A NUMBER of roads will be closed tomorrow and extra police on patrol in a bid to stop the temptation of walking up Rivington Pike on Good Friday.

This bank holiday, visitors are being urged not carrying out the popular Easter tradition to avoid real risk of covid-19 transmission.

George's Lane, Colliers Row, Scout Road and Walker Fold Road will be shut with access only allowed for residents.

The authorities are urging families who live close to the Pike to stay away too.

Good Friday traditionally sees tens of thousands of people, mostly families, visit Rivington Pike and the Easter fair that sets up there.

But this year, amid fears the age-old tradition could make social distancing impossible in a time of coronavirus, landowners, councils, police and charities are urging people to stay away.

The aim is to protect people and their communities from the risk of spreading the potentially lethal disease.

Because of the potential numbers, even taking a walk would be too risky that day, they say.

And to replace the walk, a competition is being held to stage a Rivington-inspired party in your home or in the garden in line with the lockdown procedures and people encouraged to share, tweet and post their pictures using the hashtag #RivEGGton.

And if they tag Rivington Terraced Gardens they could be in with the chance of winning a free family ticket to a future event there.

Rivington Heritage Trust’s Vanessa Ashworth said the idea of the competition was to help manage the inevitable disappointment that many local families were bound to feel.

She said: “This has been an annual event for longer than many people could remember and families will have it in their calendar, especially in nearby communities like Adlington, Heath Charnock, Chorley and Horwich. We’re saying that, just for this year, it’s not worth the risk, even for a walk. Go online instead and keep the tradition alive until it bounces back, better than ever in 2021.

“We want everyone who loves Rivington’s Easter Fair to re-imagine the Pike festivities in their own way, making sure they stay within the confines of their own homes and gardens, with just the people in their household. Apart from the need to respect the lockdown restrictions, just about anything else goes; paint a backdrop of the Pike, build a model, have a picnic, roll an egg down your stairs ­— anything your imagination allows.”

United Utilities, landowners, are reminding people that the usual access points and car parks, as well as toilets, are all currently closed and that there will be none of the usual fairground attractions or food stalls.
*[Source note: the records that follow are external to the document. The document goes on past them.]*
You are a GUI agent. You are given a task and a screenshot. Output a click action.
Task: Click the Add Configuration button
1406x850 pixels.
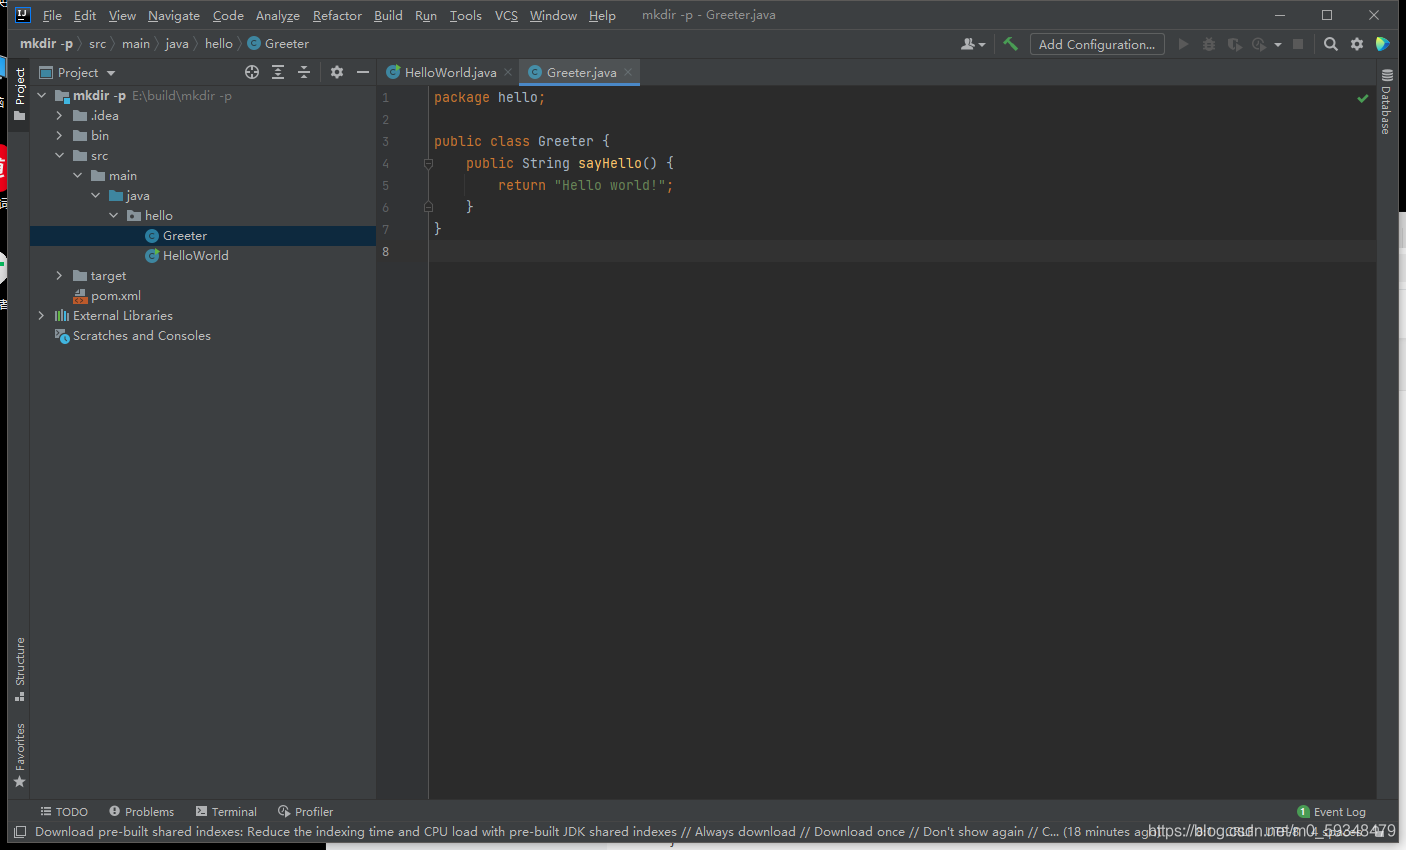pos(1097,44)
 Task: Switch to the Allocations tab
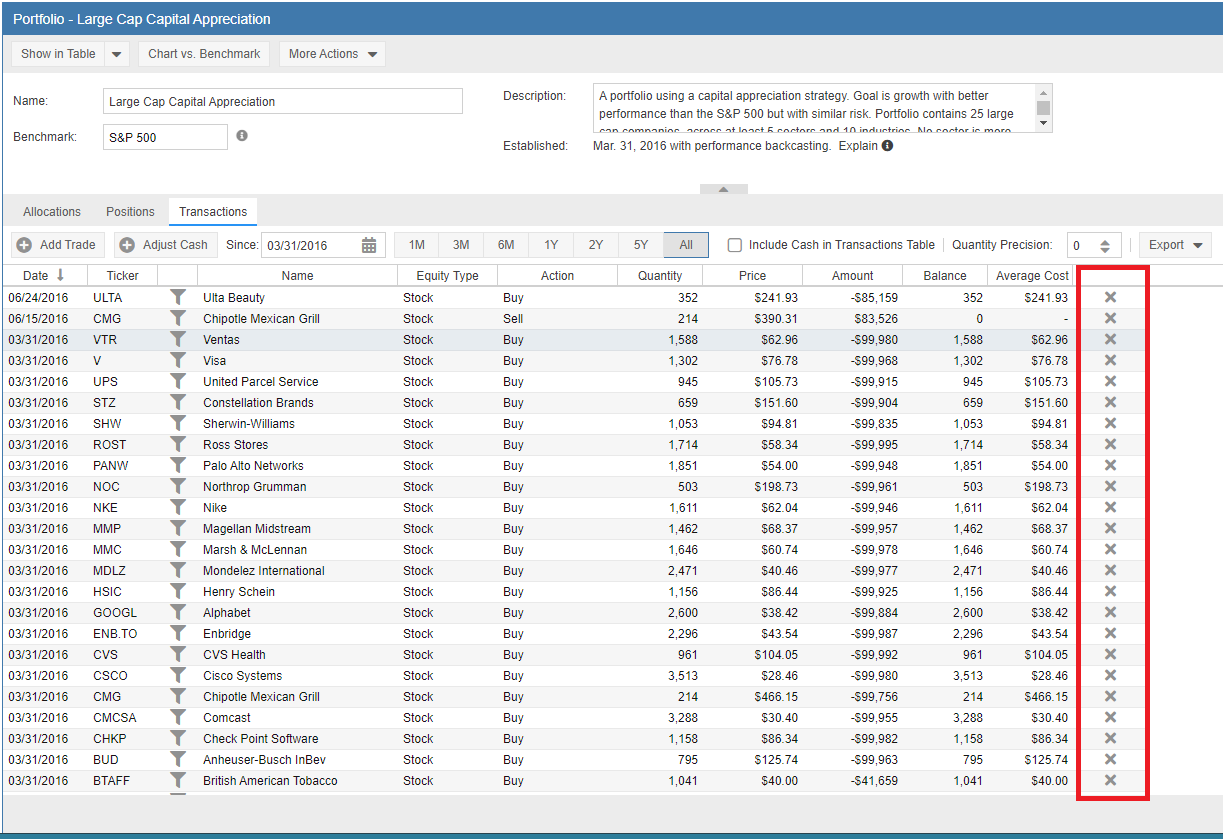[x=52, y=212]
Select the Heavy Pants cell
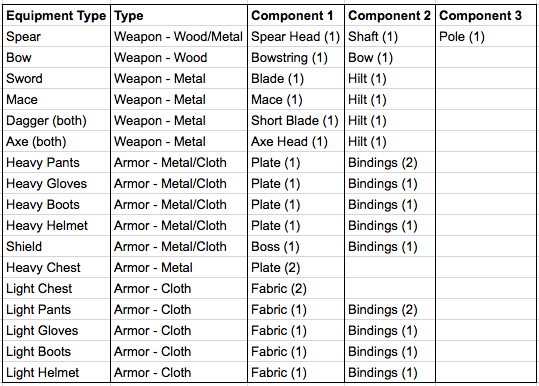Screen dimensions: 539x386 (56, 162)
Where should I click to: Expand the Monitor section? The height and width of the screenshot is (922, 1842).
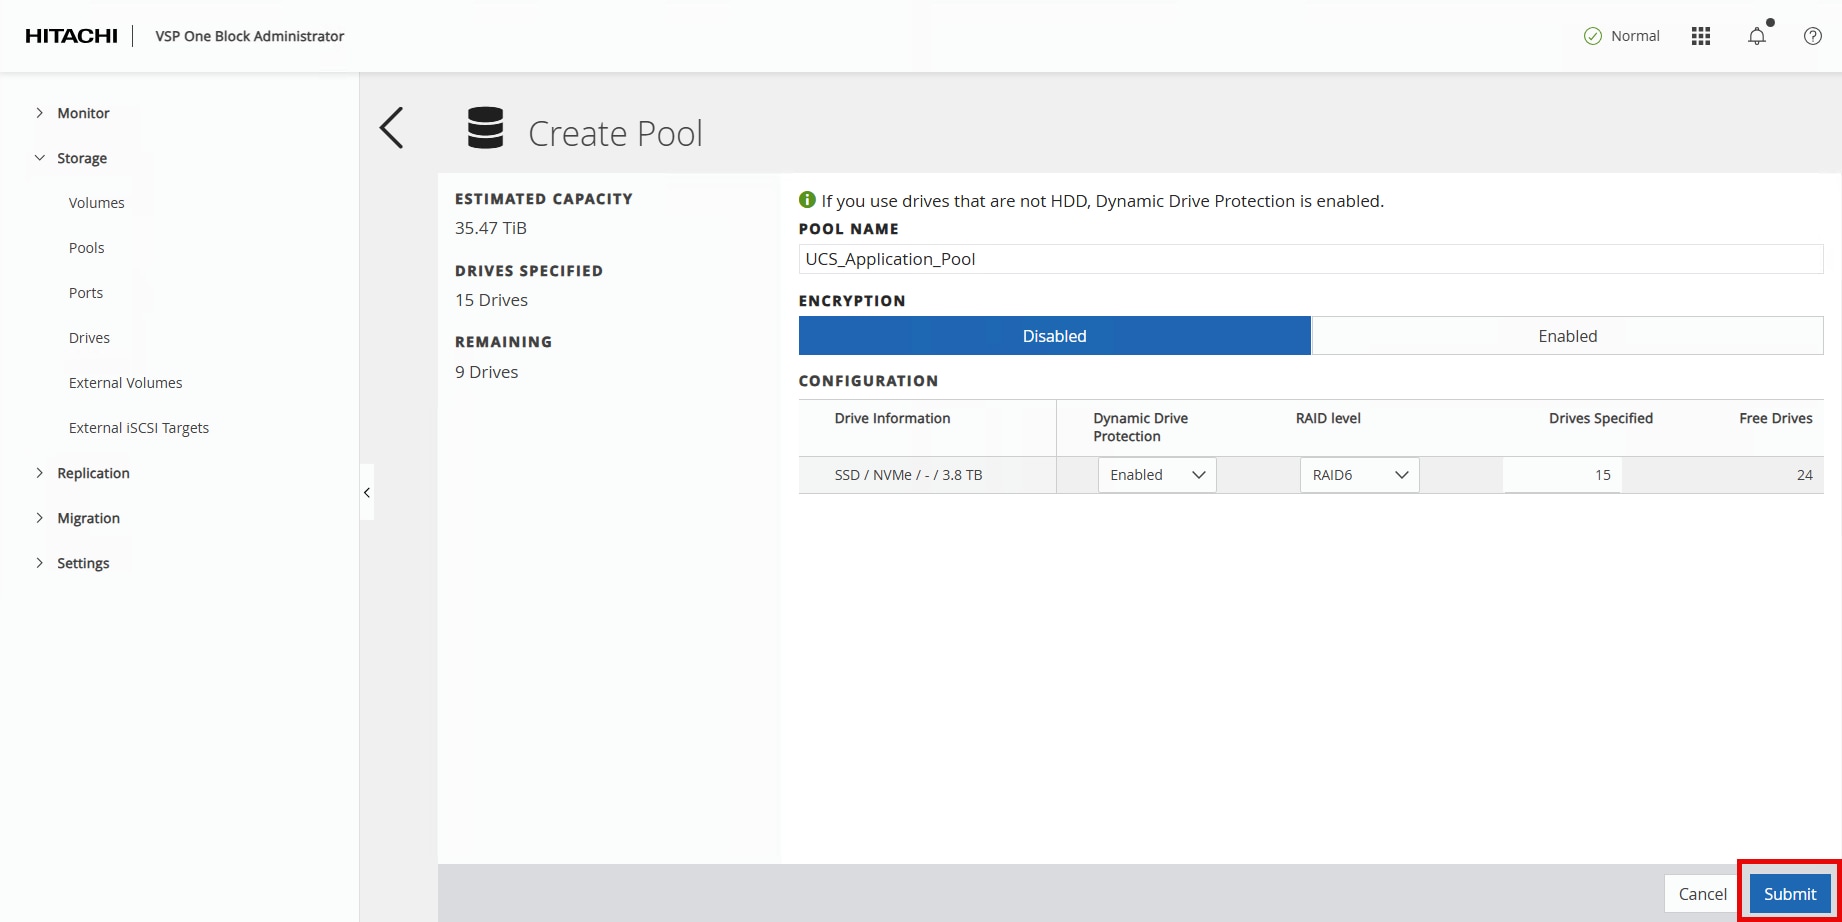point(83,113)
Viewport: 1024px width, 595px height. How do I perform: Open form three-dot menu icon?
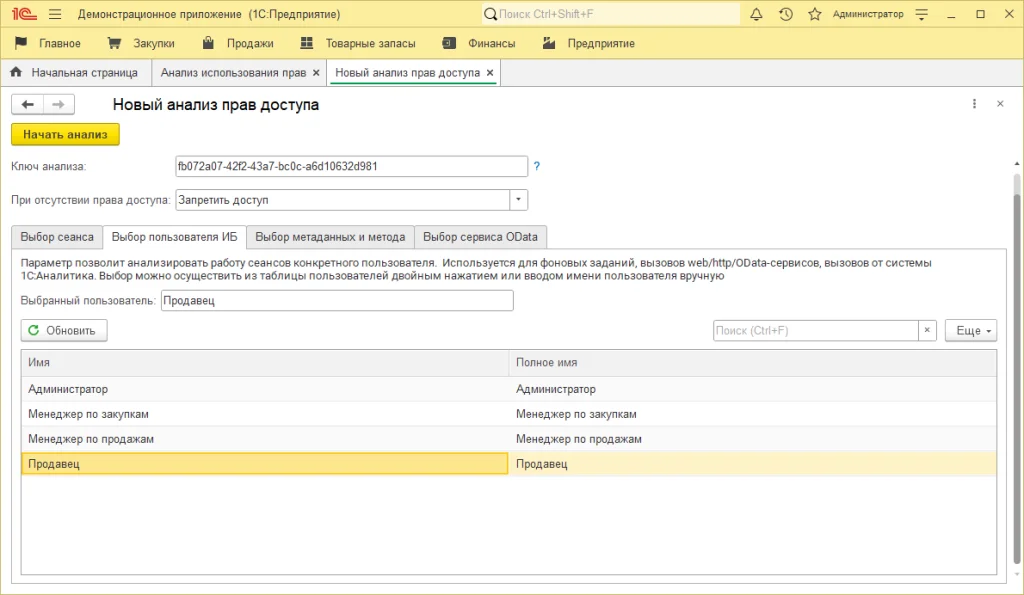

United Utilities’ director responsible for health and safety and estate management, Paula Steer said: "It’s incredibly sad, but the risk of COVID 19 transmission means that heading to Rivington this year just would not be safe. This will be incredibly disappointing news to many, but we hope they will understand why.”

Superintendent Karen Edwards, of Lancashire Police’s Chorley and Preston division, said, in the run up to the Easter weekend, officers had had some issues with people coming from out of the area, to visit rural areas and reminded people to follow government advice.

She said: “I want to support the local community around places such as Rivington and beauty spots and urge people to make themselves aware of government information relating to the National Emergency. It is everyone’s responsibility to do all they can to keep themselves safe but also others.

“If excessive numbers of people visit rural areas it is impossible to maintain social distancing. This increases the risk of infection, in particular to vulnerable people in our communities.

"We are working hard with our communities and partners to help people understand the rules and guidelines and why they are important. We thank everyone who has complied with the legislation so far, you have saved lives and helped the NHS cope with this public health crisis. We really view enforcement as a last resort, however it may be necessary if people don’t adhere to government advice and stay home and stay local.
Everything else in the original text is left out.